**ACCIONES REQUERIDAS**
1. Según el texto sobre el cine de terror y el racismo, ¿qué historia considera Carpenter la más difícil de contar?
2. Prosigue el texto sobre el cine de terror y el racismo a partir de su última oración.

====== TEXTO DEL DOCUMENTO

John Carpenter ( La noche de Halloween) dice que existen dos tipos de películas de terror: las que nos cuentan dónde se localiza el mal "externo" y las que nos sugieren que el mal lo llevamos en nuestro interior. La primera escena puede ser similar. Un grupo de personas aparecen reunidas alrededor de una hoguera escuchando una historia. En el primer tipo de películas, el narrador afirma: "El mal está más allá del bosque, en la oscuridad, en la otra tribu. Es la gente que no se parece a nosotros, que no habla como nosotros". En el segundo tipo, en cambio, el narrador advierte: "El mal, en realidad, está aquí, reside en los corazones humanos". Esta última, según Carpenter, es la historia más difícil de contar. Resulta más fácil hablar sobre "el otro" que decir "he conocido al enemigo y el enemigo somos nosotros". Por eso Déjame salir, una película en la que los blancos, a pesar de sus buenos modales y fingida tolerancia, pretenden dominar a los negros, es una obra maestra del género: el racismo da miedo porque es nuestro, no lo ejercen monstruos y vampiros, sino humanos educados y sonrientes. Esto cuesta mucho asimilarlo. Tanto es así que cuando el racismo se presenta en algunas de sus múltiples formas, algunos lo niegan, como negarían la presencia de un ser sobrenatural o el ataque de un hombre lobo.

============
====== DATOS ALMACENADOS

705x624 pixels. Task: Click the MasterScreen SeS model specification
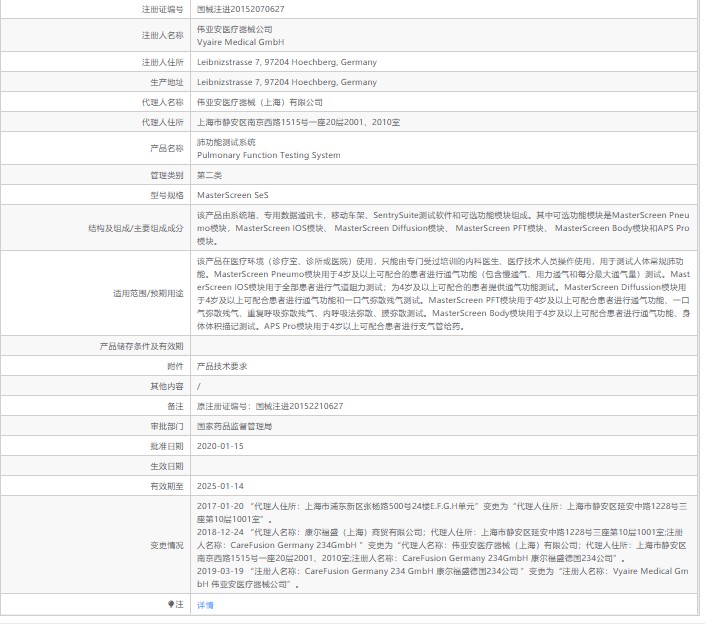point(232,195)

============
====== DATOS ALMACENADOS

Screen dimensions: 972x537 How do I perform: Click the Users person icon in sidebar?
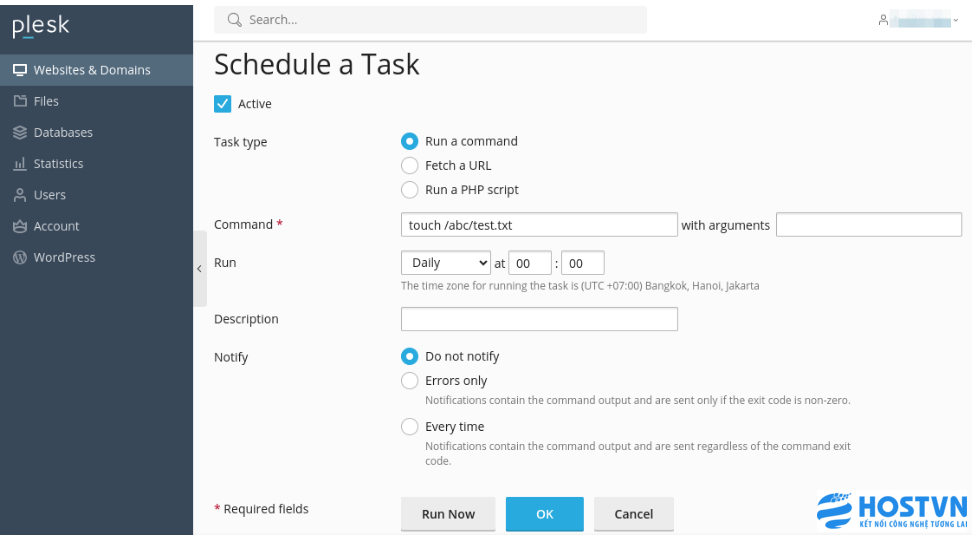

============

**RESULTADOS POR TAREA**
1. La que advierte que el mal está aquí y reside en los corazones humanos.

2.
Los crímenes se explican mejor cuando quienes los cometen son extranjeros; el odio prolifera con más rapidez si las víctimas no pertenecen a la misma tribu que los verdugos. De ese modo se descarta que la amenaza provenga de la persona que se sienta al lado de uno junto al fuego. Lo cual genera tranquilidad. El mal, se intuye, es importado. "Los nuestros nunca lo harían", decimos. Una falsa y peligrosa tranquilidad. Convendría leer a Thomas Ligotti, cuya obra inspiró a Nic Pizzolatto, creador de True Detective, la serie de televisión donde uno de los personajes llamado Rust, interpretado por Matthew McConaughey, parece compartir la visión del mundo expuesta en La conspiración contra la especie humana. (Hasta el punto de que el fundador de una web dedicada a la obra de Ligotti, dejándose llevar por el entusiasmo, lo acusó se plagio, provocando una pequeña controversia). Algunos relatos de este escritor nacido en Detroit, como los de Songs of a Dead Dreamer, parecen trasladarnos a escenarios reconocibles. Contienen, digamos, elementos de la realidad. Hay, por ejemplo, instituciones académicas, hospitales y casas. Los personajes, además, se introducen de una forma natural y parece que pertenecen a este mundo, pero, como el escritor le dijo al New Yorker, "residen en sus márgenes".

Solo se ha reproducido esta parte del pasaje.